The place seemed more desolate and abandoned than ever. He remembered the secret valley the day they had found it, running down exhilarated across the grass; Natasha stooping to admire the wildflowers that she couldn’t name, Birgit moving with a slow, simmering grace, her hem rustling across the grass. Doherty so genial, waving his stick, spouting scripture, ranting about dispossession and the loss of the good land. Everyone, it seemed, liberated to be the man or the woman they were. A sort of paradise.

“Imagine, Yashim!” Doherty had flung his arms wide, flushed with the good food and the cold champagne. “The return to Eden! Forever summer, the sun shines, the trees bear all manner of fruit. The rude habitation of the first man and the first woman—scarcely decayed. This, Yashim, is immortality!”

How different it seemed tonight. The old house watching the slope and the woods silent and withdrawn.

Yashim raised his head. Surely something had moved: his ears had caught a crack, above the drone of crickets in the long grass. He narrowed his eyes, and glimpsed something stepping out of the shadow of the trees. It seemed too long to be a man. Perhaps a deer, drawn to the lush pasture and the silence of the valley.

But it was not a deer. First one figure, then another, broke out of the deep shade and into the moonlight: two men, one behind the other, very close together.

Yashim strained his eyes, and then his heart stopped.
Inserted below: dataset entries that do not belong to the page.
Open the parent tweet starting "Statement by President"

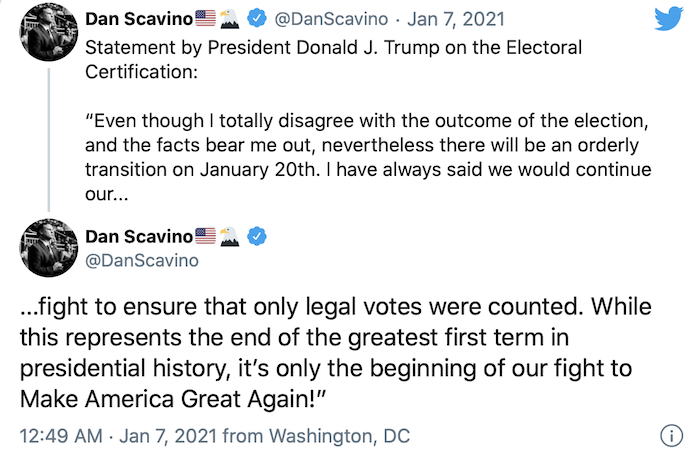click(368, 121)
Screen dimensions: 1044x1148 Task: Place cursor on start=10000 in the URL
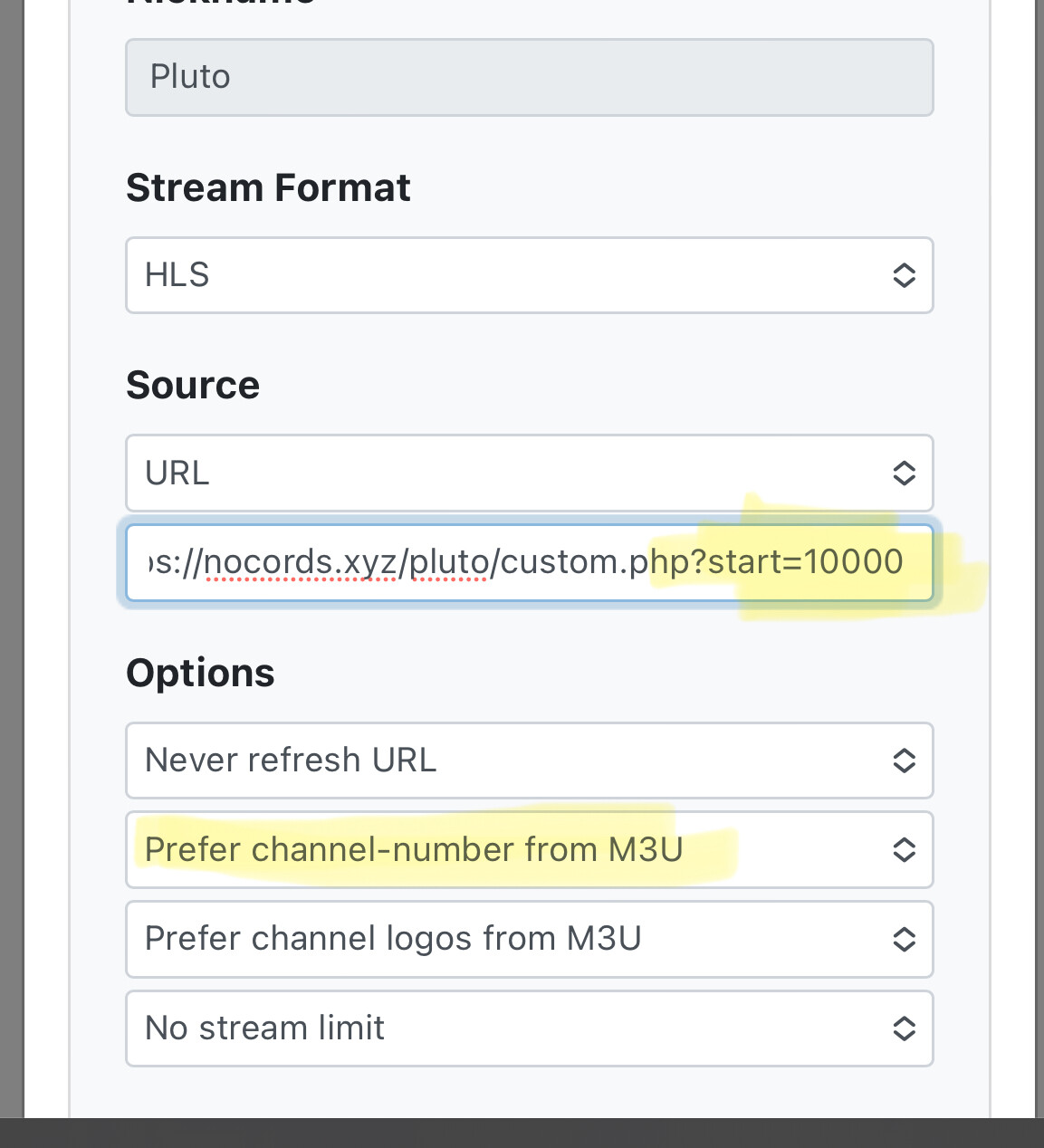click(x=805, y=562)
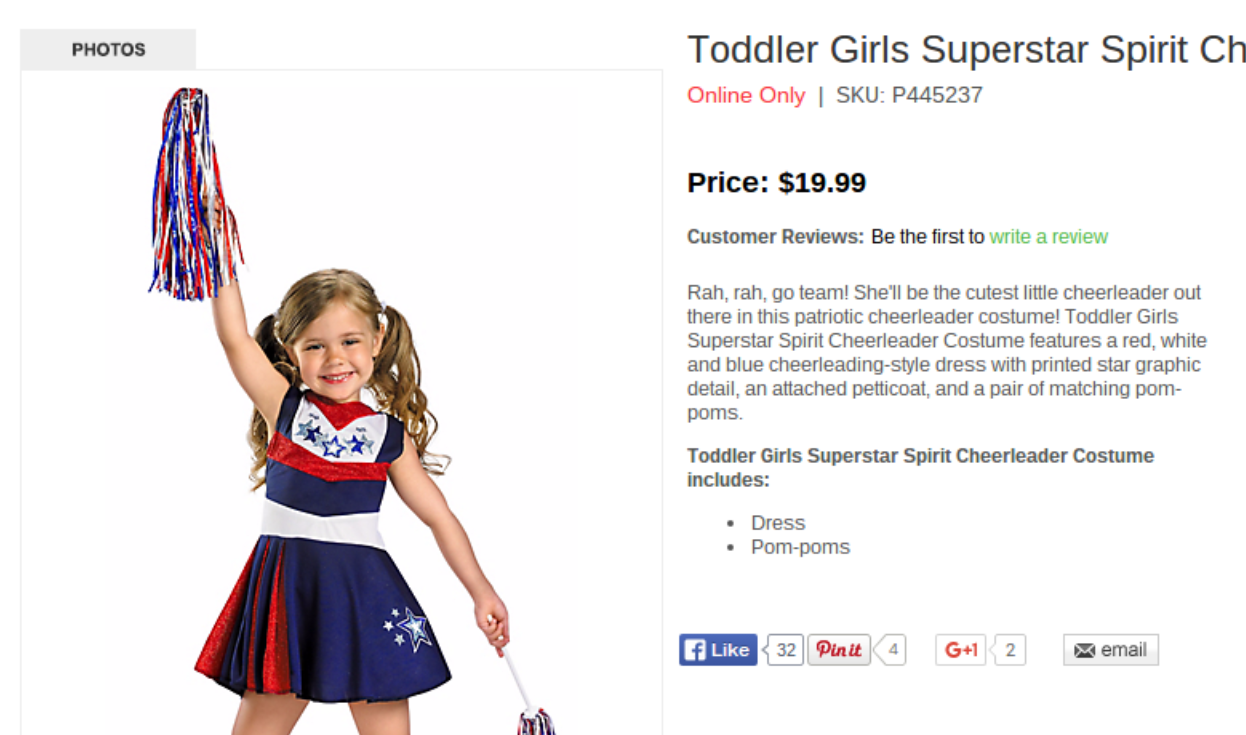Click the email label text on the share button
Screen dimensions: 1246x735
(1123, 650)
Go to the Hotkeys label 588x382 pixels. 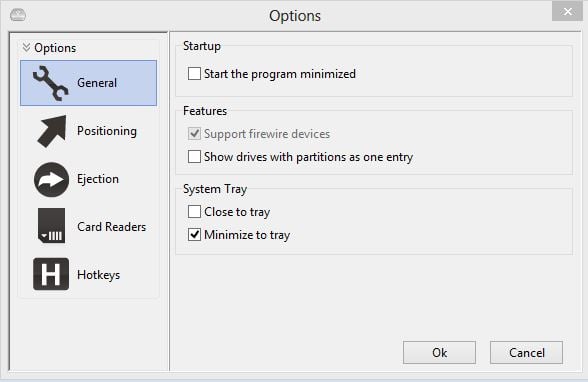(x=99, y=275)
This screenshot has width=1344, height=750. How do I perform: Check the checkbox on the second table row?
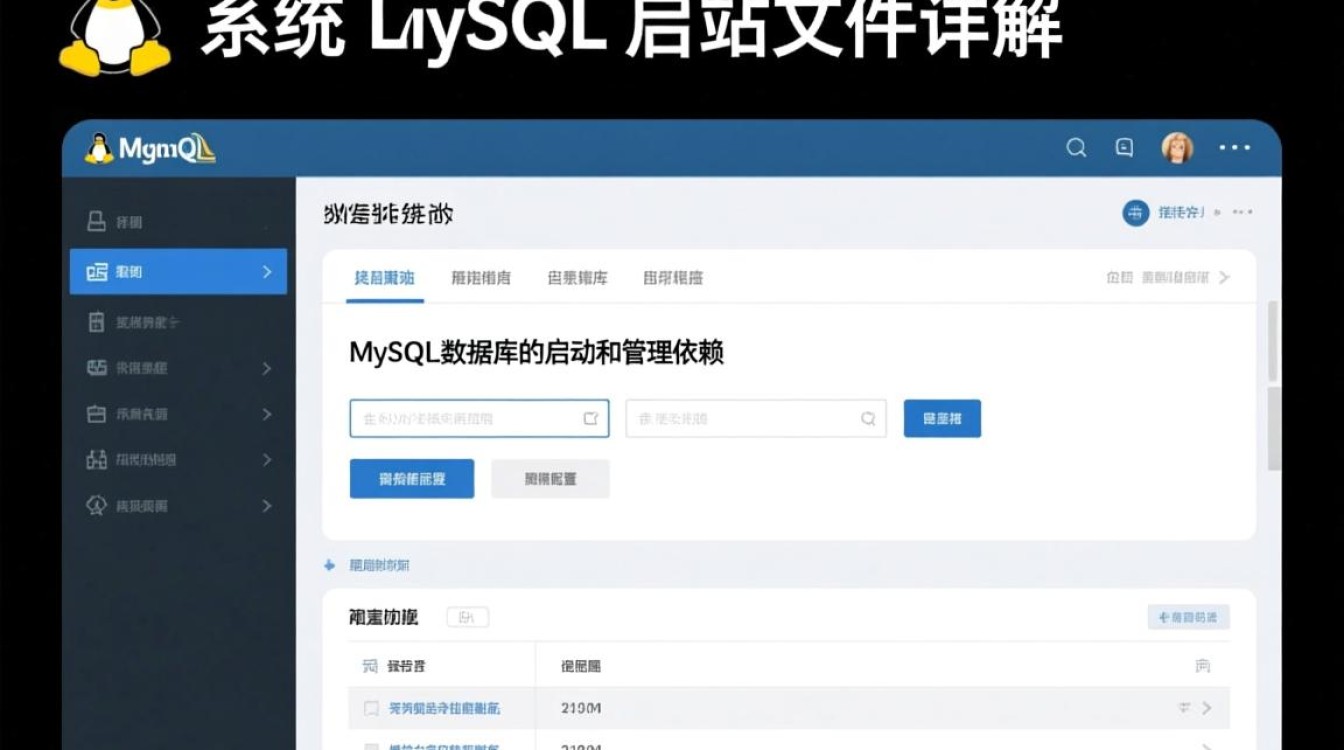(372, 745)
The figure in front was not a man but a woman: he could see the tilt of her shoulders and the bulge where she held her skirts above the damp grass. She was making her way very slowly down the slope, and barely a pace behind her came the man.

He seemed to move more cautiously than the woman. Yashim heard a short bark and almost at once the woman paused, waited, then walked on. The man was wearing a wide-brimmed saturno, and the woman was Natasha.

No sooner had Yashim made them out than he heard a tiny rustle from the house, like someone shifting their balance.